Giacomo Puccini (1858-1924) called his opera La fanciulla del West (The Girl of the West) his “greatest work.” Puccini must certainly have felt a sense of accomplishment as the opera was seven years in the making, and originated during a period of severe family strife. Puccini’s wife Elvira had publically accused her husband of betraying her with their maid. The maid, in turn, protested her innocence but in the end committed suicide.
After the success of Madama Butterfly in Milan in 1904, Puccini had been looking for a new libretto. He eventually settled on the play “The Girl of the Golden West” by the American author David Belasco in 1907. Puccini handed the text to the poet and writer Carlo Zangarini, but as the result was not entirely satisfactory, he also enlisted the collaboration of Guelfo Civinini, a poet fond of contemporary theatre. By August 1909 the libretto was completed, and Puccini took the better part of a year to complete the score.

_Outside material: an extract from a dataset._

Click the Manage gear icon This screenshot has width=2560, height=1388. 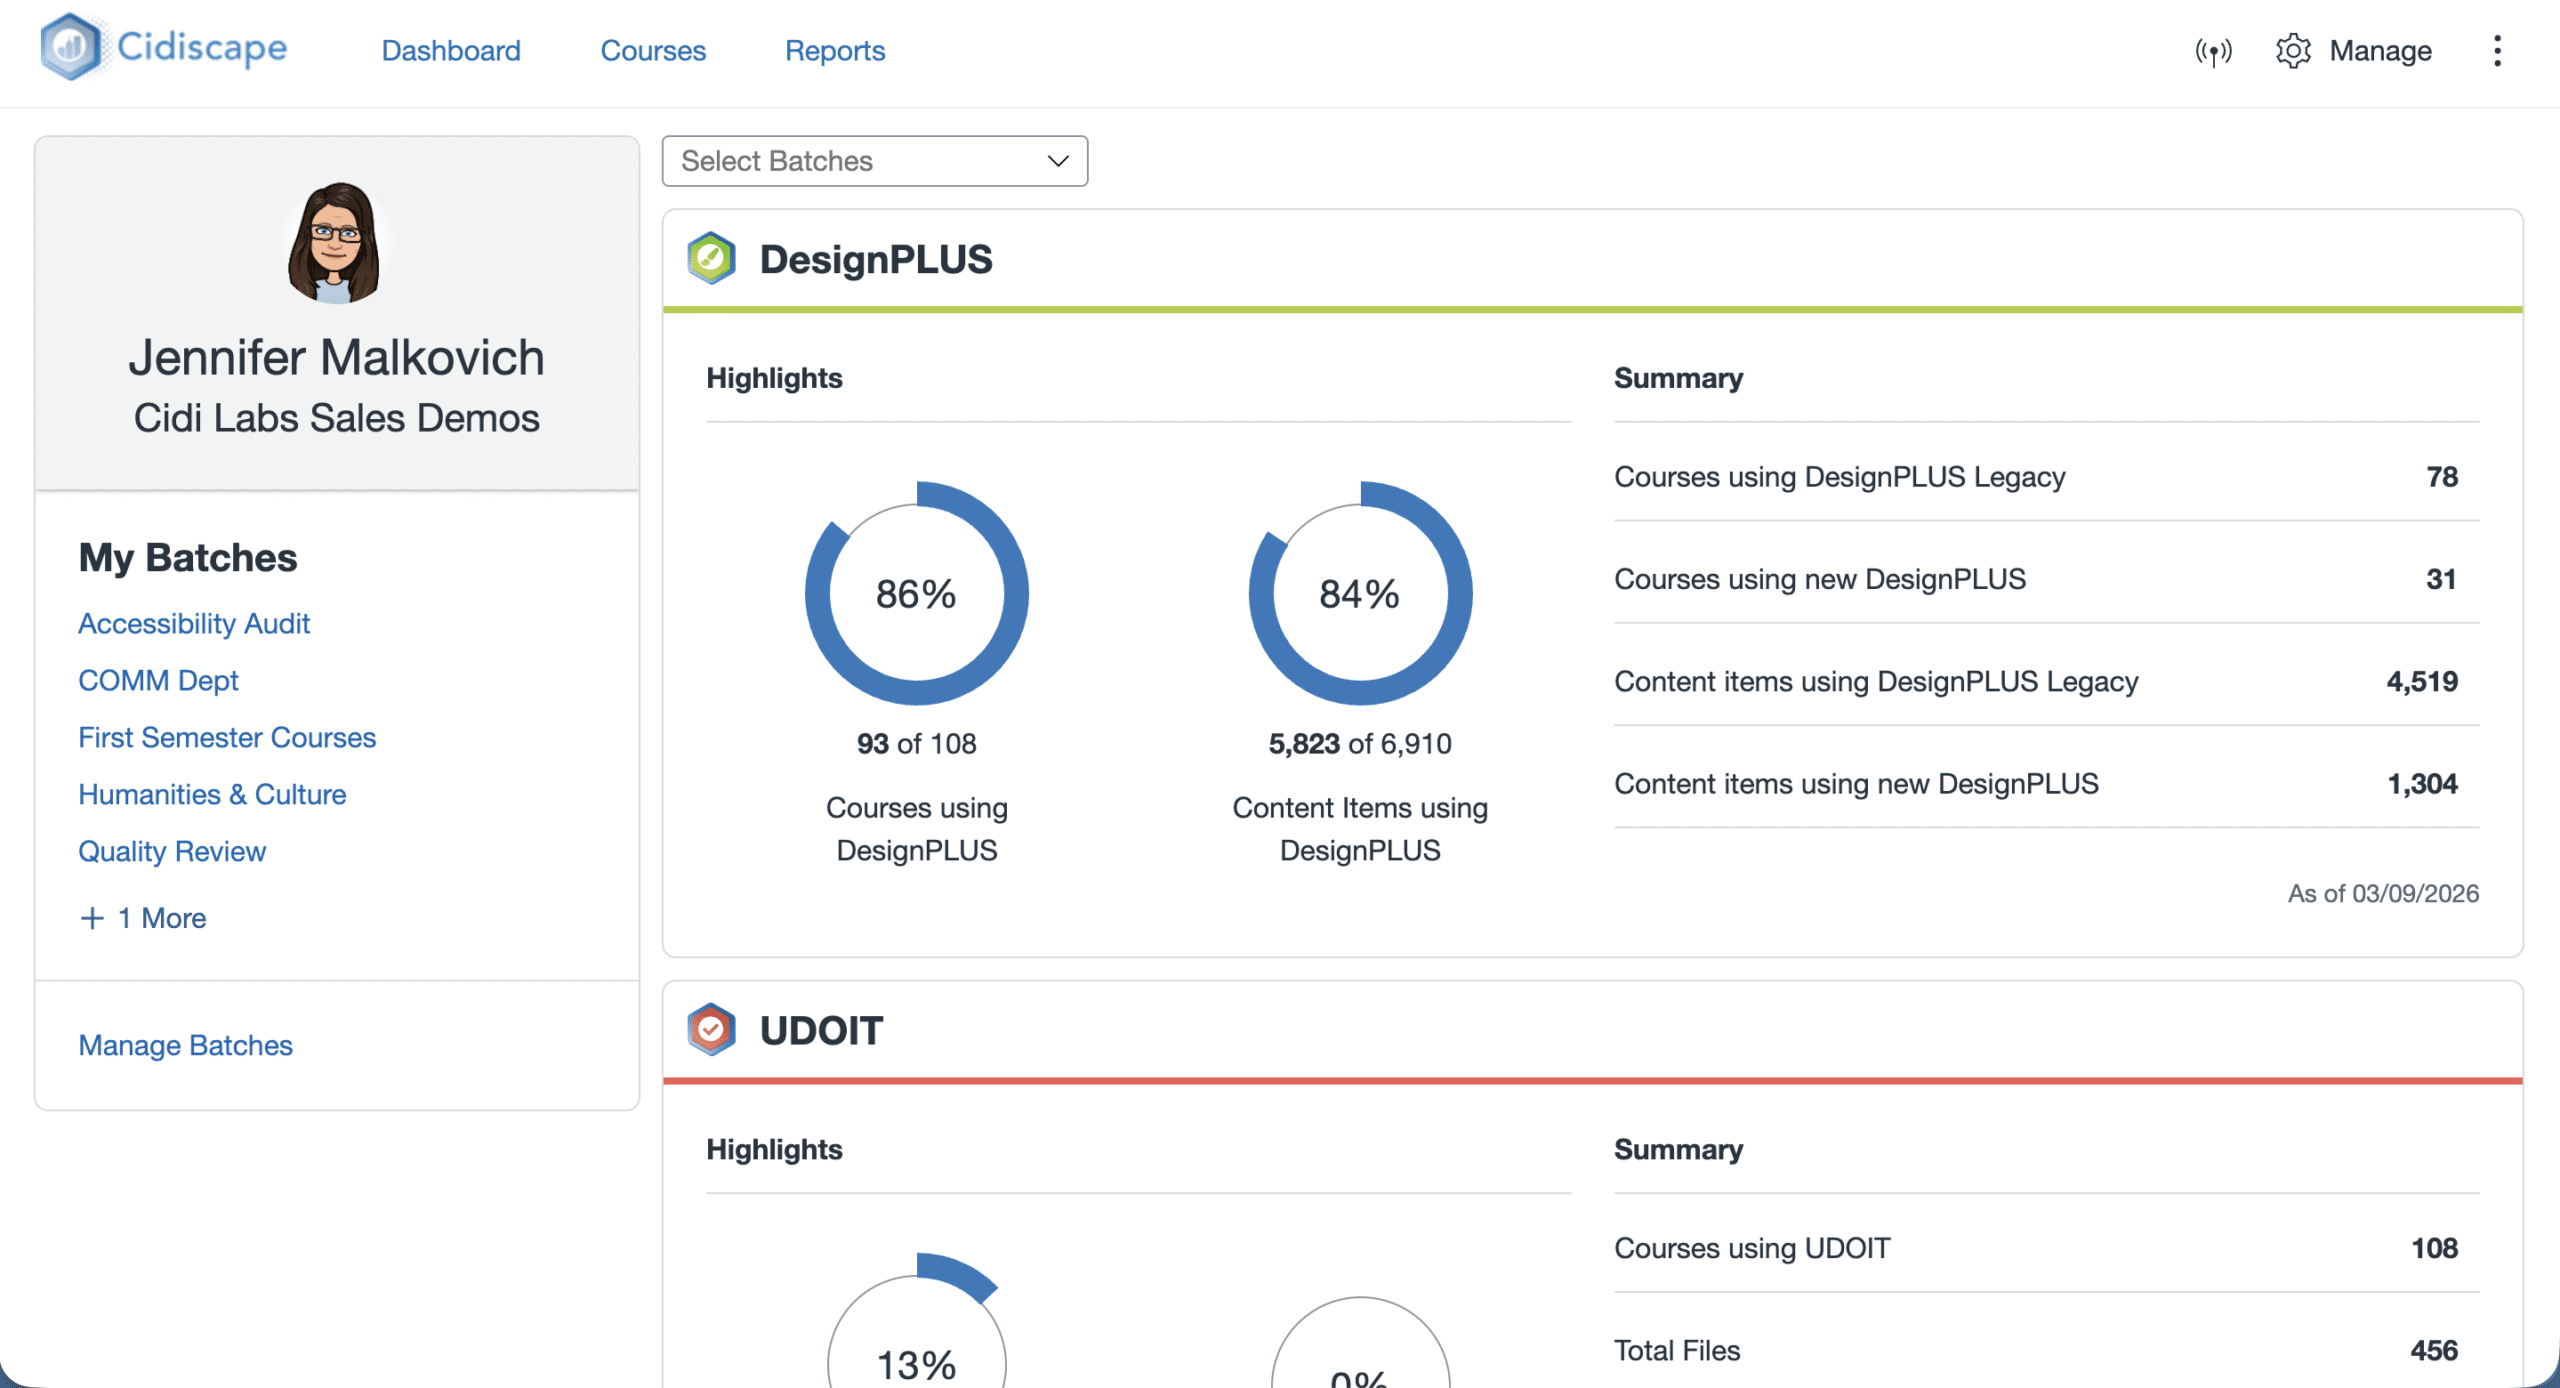2293,51
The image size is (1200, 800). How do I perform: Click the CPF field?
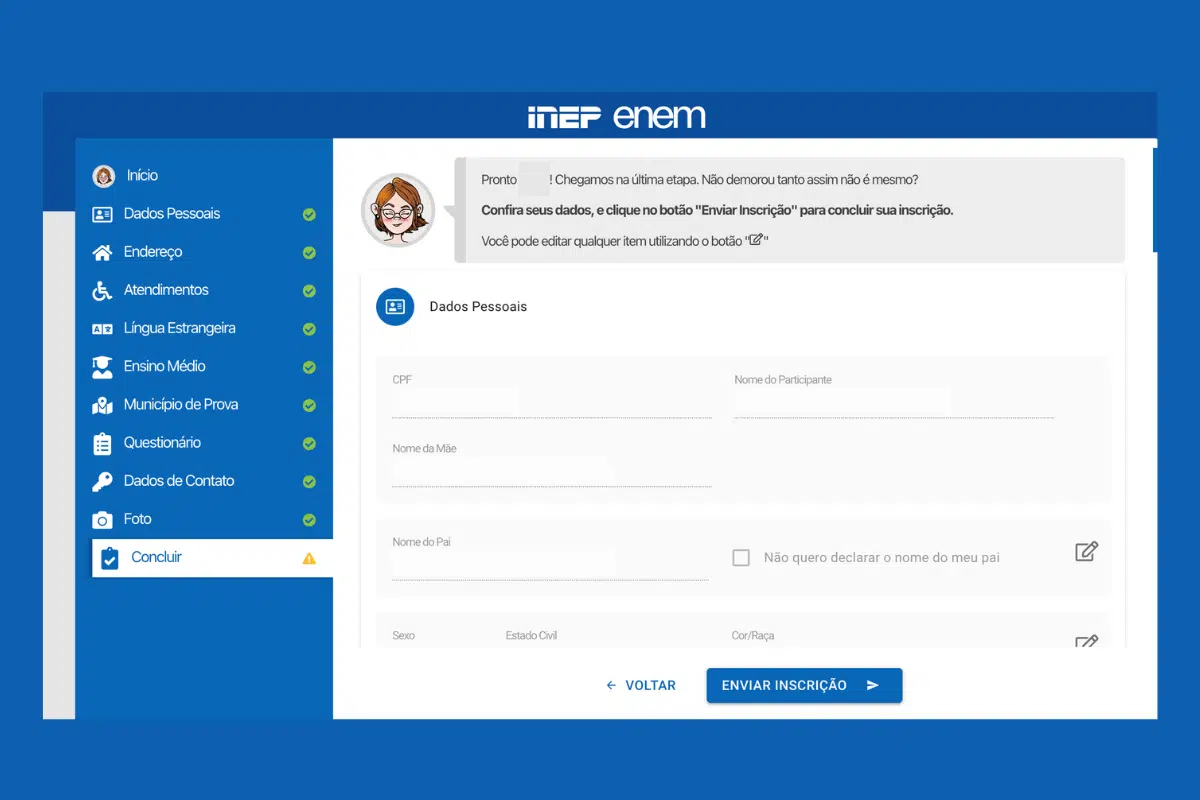pos(551,403)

Puccini’s Fanciulla premiered on 10 December 1910 at the Metropolitan Opera in New York City. The character of “Dick Johnson” was sung by the legendary tenor Enrico Caruso, and “Minnie” by Emmy Destinn. Arturo Toscanini conducted, and the work was an immediate popular and critical success. “My heart was beating like the double basses in the card scene,” Puccini told The New York Times after the premiere. It certainly was the first world premiere of an opera at the Met, but it failed to gain significant traction in Europe. It was seen as a “botched experiment in being modern that pleased nobody, and failed to fulfill the criteria for a genuinely Italian opera.” A good many commentators suggested that Puccini’s music represented a debasement and cheapening of pure Italian values. And his considerable fame abroad was seen as proof that the composer had “willfully sacrificed national character for cheap commercial exploitation.”